───── Text section ─────

On Thursday, June 23, 2011, the Colorado Oil & Gas Conservation Commission will explain how hydraulic fracturing (fracking) operations on the former Lowry Bombing Range comply with Arapahoe County's 2007 Sustainable Growth Objectives. It will be an easy sell...
The Lowry bombing range sits on top of numerous aquifers, and there are plans in place to build several more reservoirs within its boundaries for future population growth. The 39 billion gallons of fresh water needed to drill 98 oil wells on the 26,000 acres of land surrounding the Aurora Reservoir will be trucked in by tankers and thereby preserve reservoir water for the recreational needs of swimmers and fishermen.

─────

> Work to complete:
**a)** Answer these questions using the Lowry Bombing Range fracking text:
(i) On what date will the Colorado Oil & Gas Conservation Commission give its explanation?
(ii) How many oil wells are to be drilled?
(iii) How will the fresh water for drilling be brought in?
**b)** Pick up the Lowry Bombing Range fracking text after its last sentence and write a few more sentences in the same voice.
The material that comes next has no connection to the text about fracking at the Lowry Bombing Range.

───── Entries supplied ─────

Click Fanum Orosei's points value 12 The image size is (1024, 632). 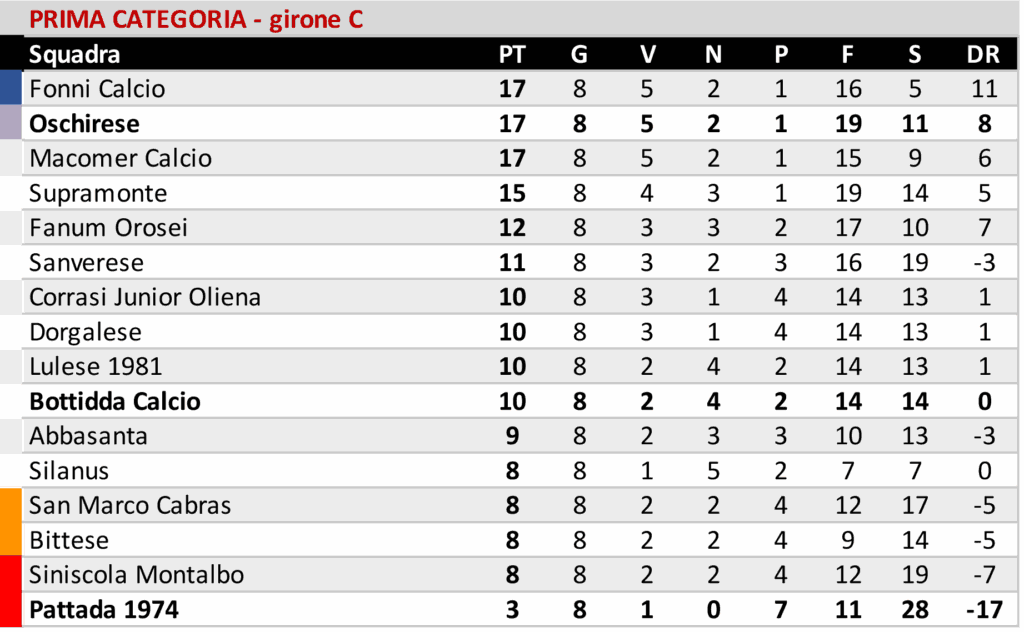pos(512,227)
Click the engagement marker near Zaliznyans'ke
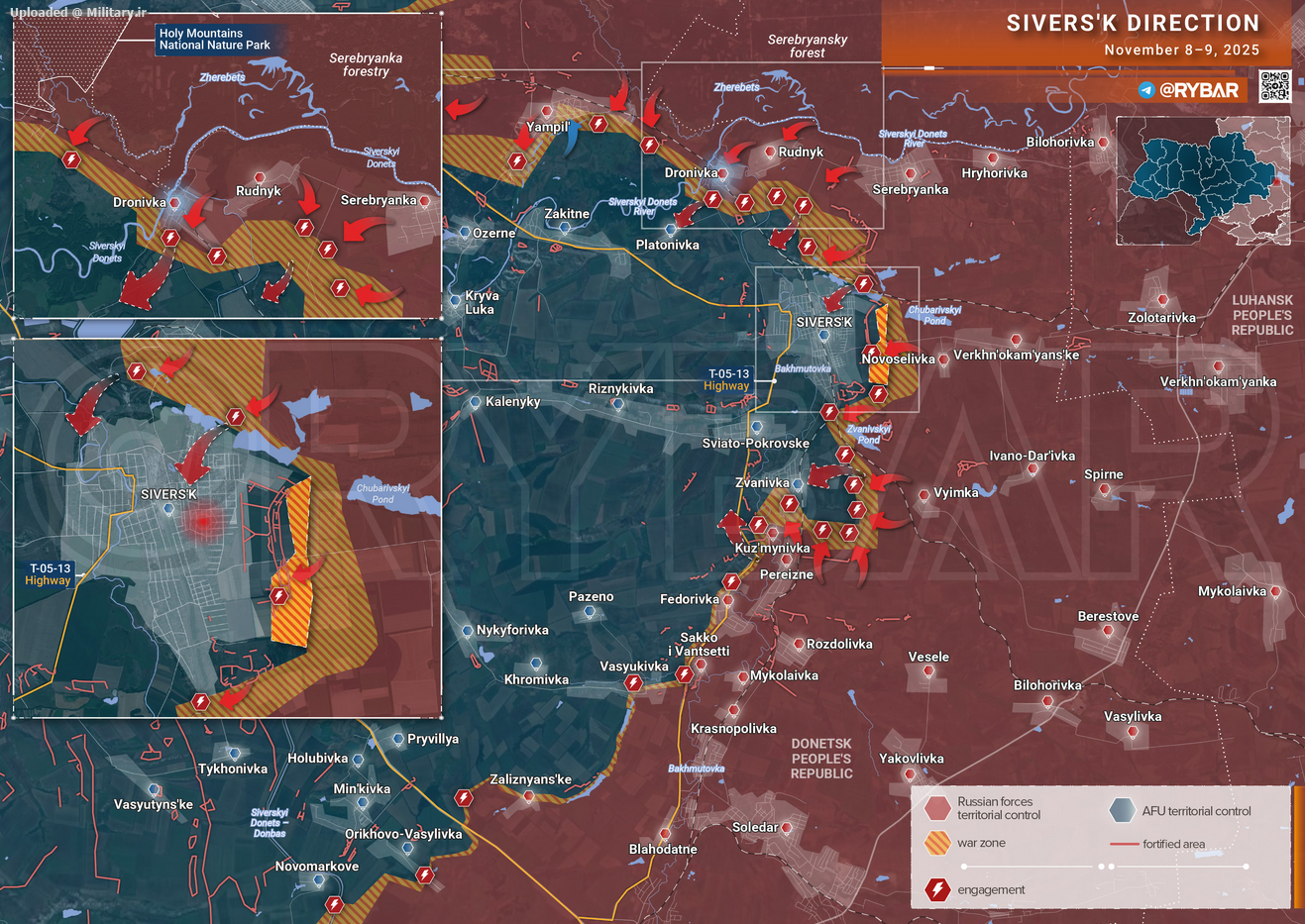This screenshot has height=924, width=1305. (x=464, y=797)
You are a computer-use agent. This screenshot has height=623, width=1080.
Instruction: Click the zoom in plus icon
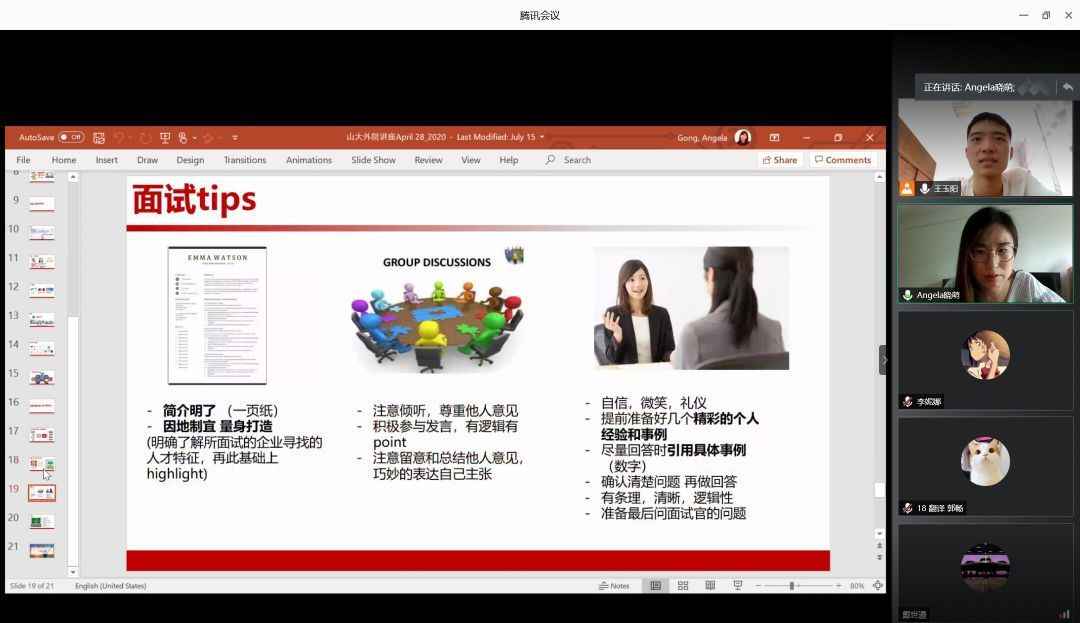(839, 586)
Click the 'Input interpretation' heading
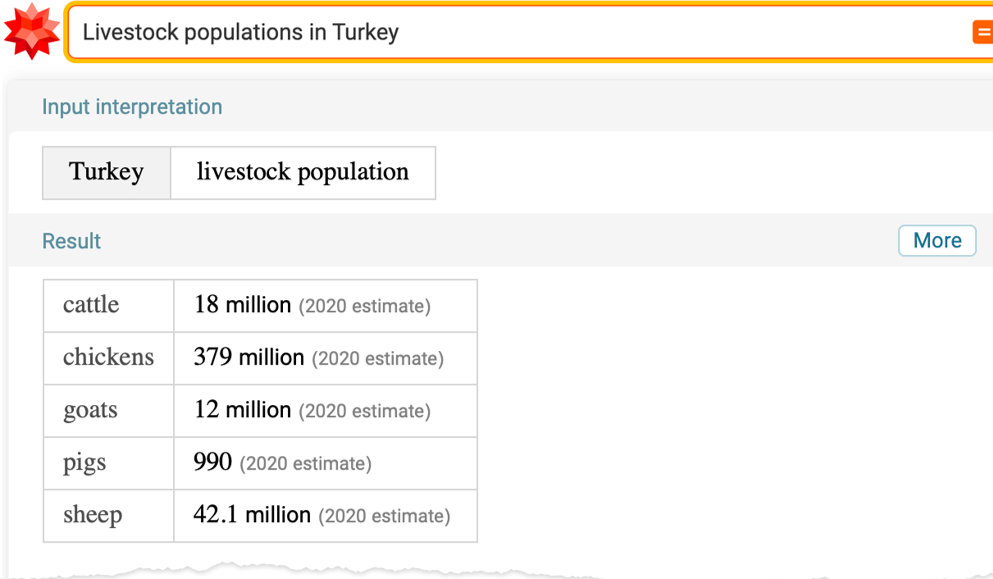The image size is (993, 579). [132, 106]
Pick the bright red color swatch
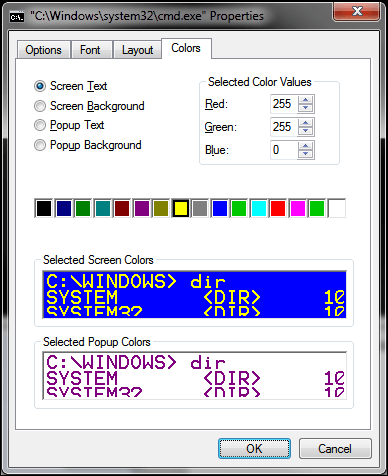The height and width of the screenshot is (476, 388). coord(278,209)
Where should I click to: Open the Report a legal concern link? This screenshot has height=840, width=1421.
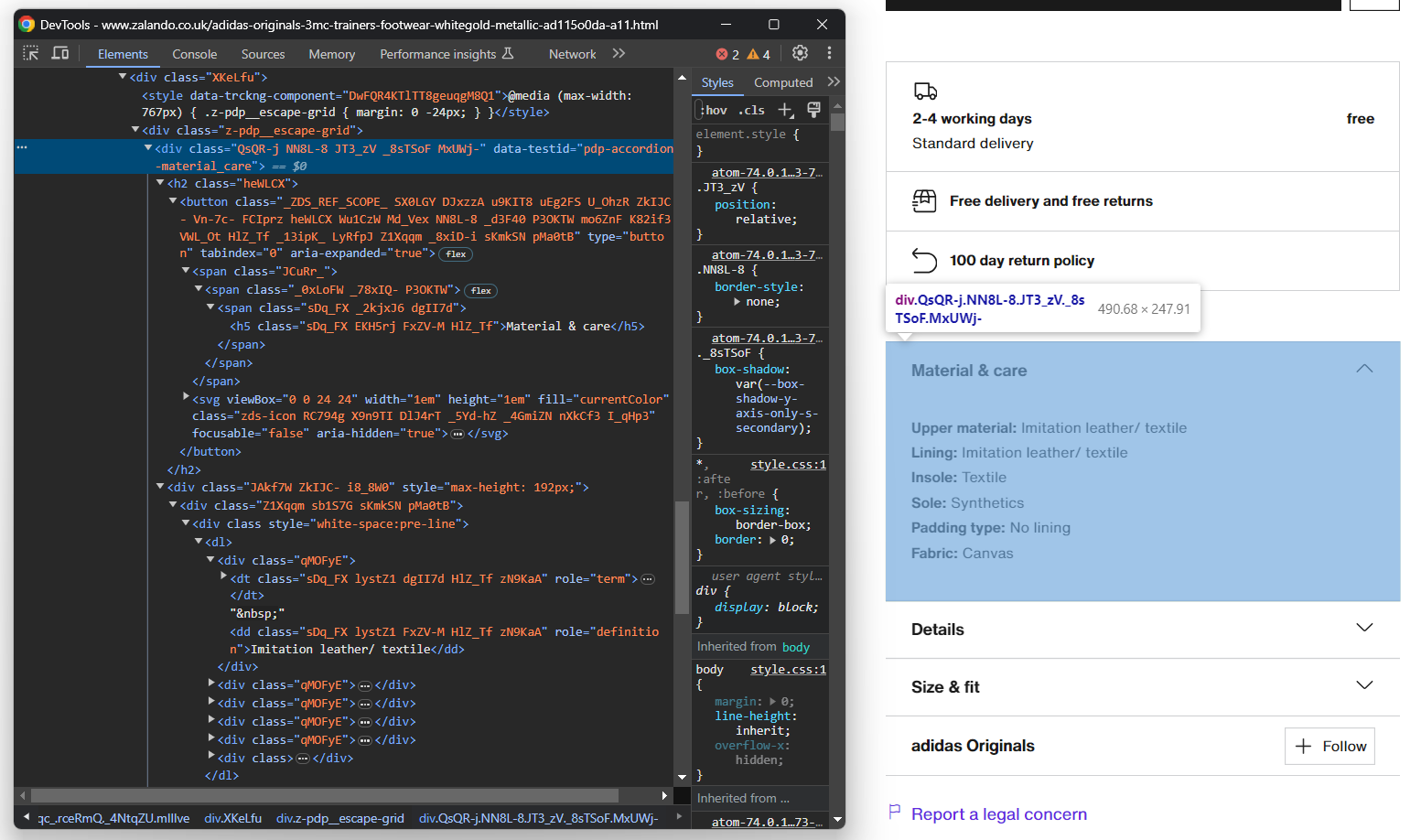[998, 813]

─────

> Results by task:
**a)**
(i) Thursday, June 23, 2011
(ii) 98
(iii) Trucked in by tankers

**b)**
To appease image-conscious Aurora officials, the frack tanks (needed to store the 39.8 billion gallons of water contaminated with 2 million gallons of toxic fracking agents) can be arranged to look like happy housing housing subdivisions (and not an industrialized wasteland) for the benefit of airline passengers en route to a landing at DIA. Below, Flaming environmentalists and home sprinkler systems... While a minority of angry environmentalists will blame the sudden increase of methane in the tap water on fracking operations, the flames shooting out of lawn sprinklers will be a great reminder to Aurora residents to conserve water. Below, the history of heavy industry in creating jobs and future wildlife refuges... Fracking on the former Lowry Bombing Range will bring jobs and economic growth to Aurora right now, and will create an environmental refuge that for future generations that is as popular as the Rocky Flats and Rocky Mountain Arsenal sacrifice zones.
The public is invited to hear Colorado Gas & Oil Conservation Commission's pitch to the State Review of Oil and Natural Gas Environmental Regulation panel at the Colorado State Land Board offices, 1127 Sherman Street, Suite 200, on Thursday, June 23, 2011 at 11 a.m.